Os homens crescem mais nas tormentas que na bonança.
Por isso vivemos hoje uma ímpar oportunidade
histórica: podemos finalmente dar o salto que falta
para nos confirmar no ritmo do futuro.
Depois de ser líder cultural no Renascimento,
lançando e conduzindo a gesta da globalização
marítima, o pequeno Portugal deu-se mal na época
civilizacional seguinte. Não foi por os ideais
iluministas terem chegado tarde ou demorado a
estabelecer-se. A penetração começou em meados de
setecentos com o marquês de Pombal e, após dura
guerra civil, estavam definitiva e triunfantemente
implantados a partir de 1834. A maioria dos países
europeus sofreu um reaccionarismo mais longo,
demorando a adquirir estavelmente um regime aberto.
Ao contrário do que se diz, o problema nunca esteve
no atraso da modernização. Aliás, o País antecipou
várias ideias que a Europa viria a aplicar, como a
abolição da pena de morte ou a criação do banco
central. O mal sempre foi a qualidade dos nossos
modernistas. A podridão do Liberalismo e a canalhice
da República mostram bem o fiasco da variante
lusitana de progresso.

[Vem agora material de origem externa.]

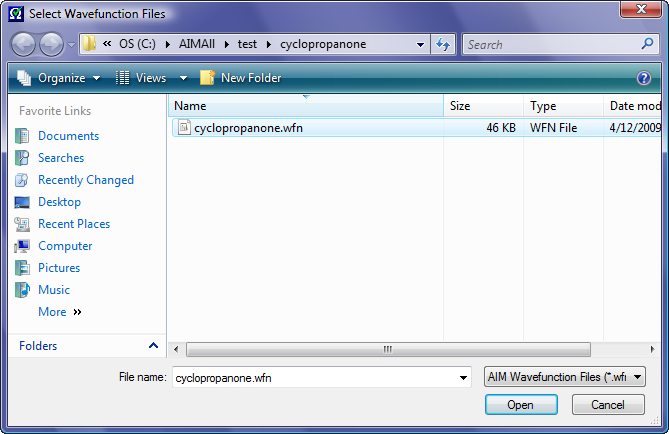Click the search magnifier icon

(x=647, y=44)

O mais irónico é que os
nossos intelectuais costumam desprezar o povo e a
cultura nacional, quando o único grande defeito do
País está na mediocridade das elites.
A inversão desse fiasco deu-se porque
comparativamente os fascistas portugueses foram
melhores que as alternativas. Ao contrário dos
outros regimes autoritários europeus (e das
tentativas democráticas nacionais), o resultado do
salazarismo foi um país seguro, estável e
progressivo. Assim, a revolução de 1974 pode trazer
a grande oportunidade para Portugal, finalmente,
conseguir um regime aberto, pacífico, dinâmico.
E correu muito bem! O nosso país ocupou enfim uma
posição digna e respeitável junto das nações
avançadas. Mas, após vinte anos de sucesso, surgiu
há quinze a terrível tentação da facilidade. A
Europa afinal não era um desafio, uma concorrência,
mas um hipermercado que fornecia fartura em doze
suaves prestações mensais. A sociedade pensou que a
prosperidade estava em promoção. Promessas, direitos
adquiridos, justas reivindicações, garantias,
exigências e obras públicas faziam o País acreditar
que o bem-estar era rápido e barato. A dívida
crescente foi o truque que suportou a ilusão.
Hoje somos um país europeu, livre e desenvolvido,
que enfrenta o último desafio, dominar a tentação
oportunista. Se aprendermos que o sucesso nunca está
adquirido e exige sempre esforço, seriedade e
criatividade, ultrapassaremos o obstáculo e
chegaremos ao grupo de países na frente do
progresso. Nas últimas décadas aprendemos tanto e
conquistámos posições. Falta apenas dominar a última
falácia para chegar ao destino. Vencendo a ilusão,
atingiremos enfim a condição de país próspero. Os
próximos anos determinarão se conseguimos ou não.
O obstáculo não são só os suspeitos do costume,
corrupção dos políticos, defeitos da administração,
educação, justiça e cultura. O obstáculo está também
nos que bramam contra os suspeitos do costume. O
inimigo que temos de vencer são as raivas, os
insultos, as lamúrias, os resmungos e as imprecações
ociosas. É preciso deixar-nos de tretas, apertar o
cinto, trabalhar mais e melhor. Cada um no seu sítio
tem de procurar a solução para a migalha da crise
que lhe compete, sem desculpas, zangas ou teorias.
Simplesmente subir ao nível europeu a pulso,
carregando às costas a mochila dos disparates
recentes. No cimo do penhasco está a modernidade. A
distância já não é longa.
Temos a democracia e a economia. Precisamos apenas
de realismo, serenidade, imaginação. Há que vencer
as fraudes e boçalidade dos dirigentes, mas também
os extremismos e insultos dos que desconfiam dos
dirigentes. Tal como a mentira da facilidade que
levou à crise foi a mesma que apodreceu o império em
meados do século XVI, também o inimigo actual é a
mesma tolice intelectual que paralisou o liberalismo
de oitocentos. A nossa geração tem à vista a
realidade de um novo Portugal, moderado,
inteligente, capaz. Esse pode vencer a crise.